"In the Absence of Murdock" by Terry Lamsley
From THE BEST HORROR OF THE YEAR VOLUME FOUR Edited by Ellen Datlow (2012, Night Shade Books).
Matt Cowan of Horror Delve has praised "In the Absence of Murdock," so I had to take a look. I've read the story twice in the last few weeks; it is a compelling story, skilfully told.
Franz seeks out Murdock, his brother-in-law's writing partner, who seems to have vanished into thin air. Murdock does not respond to phone calls and is not home. But what is disturbs Franz.
....At the rear of the bungalow Franz became confused because someone, Murdock presumably, though he didn't seem a likely candidate to be a master of DIY, had fitted neat partitions into two rooms to divide them up into a number of smaller spaces. Finding his way round them in the semi-darkness kept Franz fully occupied for some time and he was relieved when he came upon a wooden door which he took to be at the back of the house. He tried the handle, found it wasn't locked, and hurried through it, only to find himself in a large, windowless room lit only by some slight luminescence originating in what at first he took to be some indoor plants. He stopped to get a better look at them and saw that in fact they were what appeared to be the upper—in fact the topmost—branches of a large tree and, looking down, he realised that they continued down into a space below the bungalow.

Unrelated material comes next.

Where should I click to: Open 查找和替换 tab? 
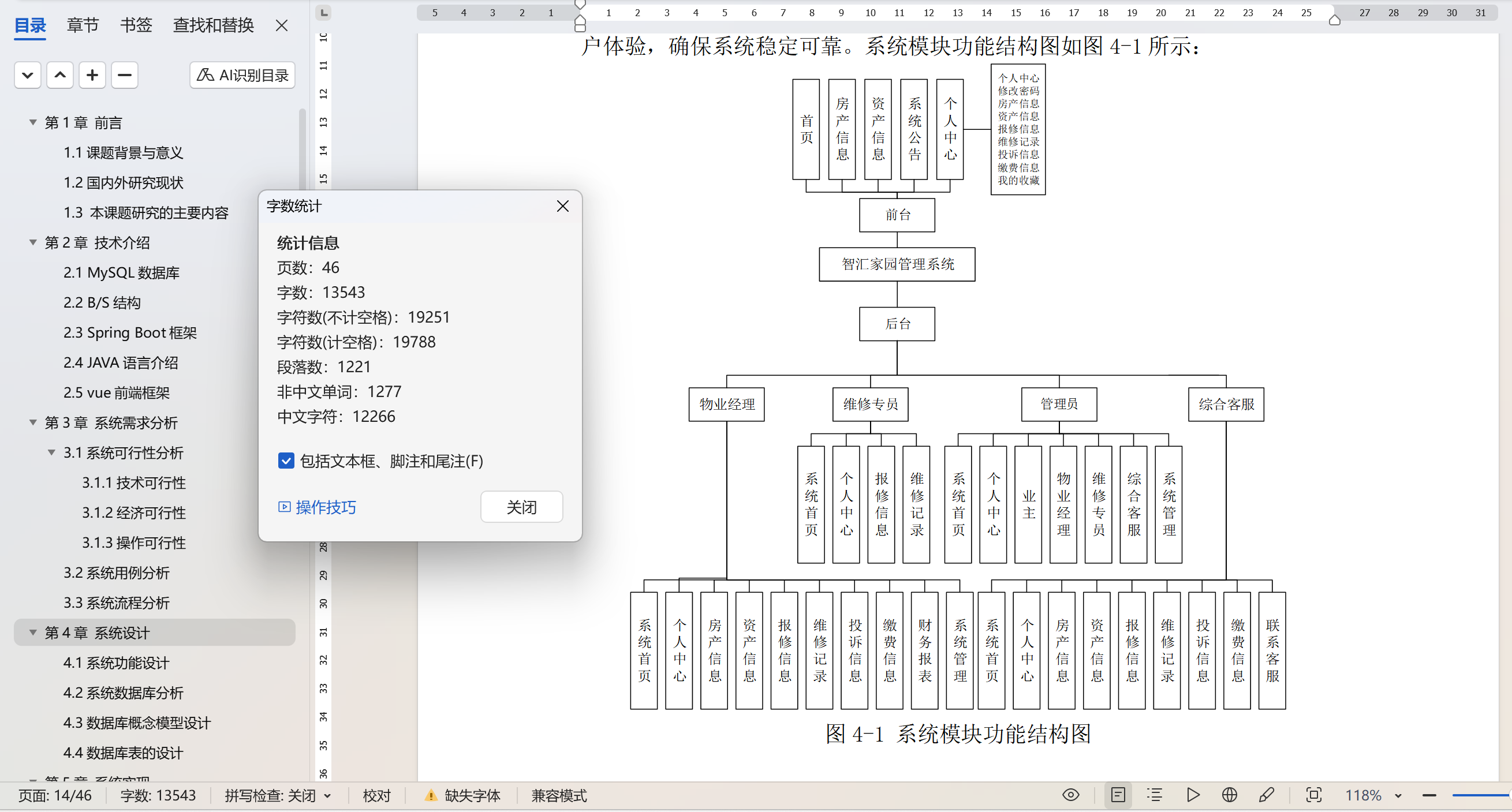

Bemused, he ventured forward a couple of steps and peered into what he thought might be a cellar and saw that the space below was too wide and deep to be anything of the kind. He could see a very long way down—so much so that he felt himself reeling. His fear of heights made him almost topple forward and it was with some effort that he managed to scramble back some distance towards the door. He held his right hand up to his brow as his head had for some reason begun to ache and glared again at the branches that protruded through the floor.
He noticed that some of them were beginning to move and sway a little where they were closest together, at the back, and thought he could see a clump of something in amongst them, like a platform, or maybe it was—could it be—a nest? It appeared to be a good four feet across and three or more feet deep.
Yes, he knew then that that was what it had to be, some kind of nest made of branches and the tattered remains of what appeared to be curtains, bed sheets and various scraps of clothing. And the reason that the branches were swaying and bending was because something, some creature, had been aroused by his presence, and was coming out of its nest to investigate the cause of its disturbance....
From there a dream-like menace develops. It only increases for Franz when he learns from his sister that Murdock has reappeared.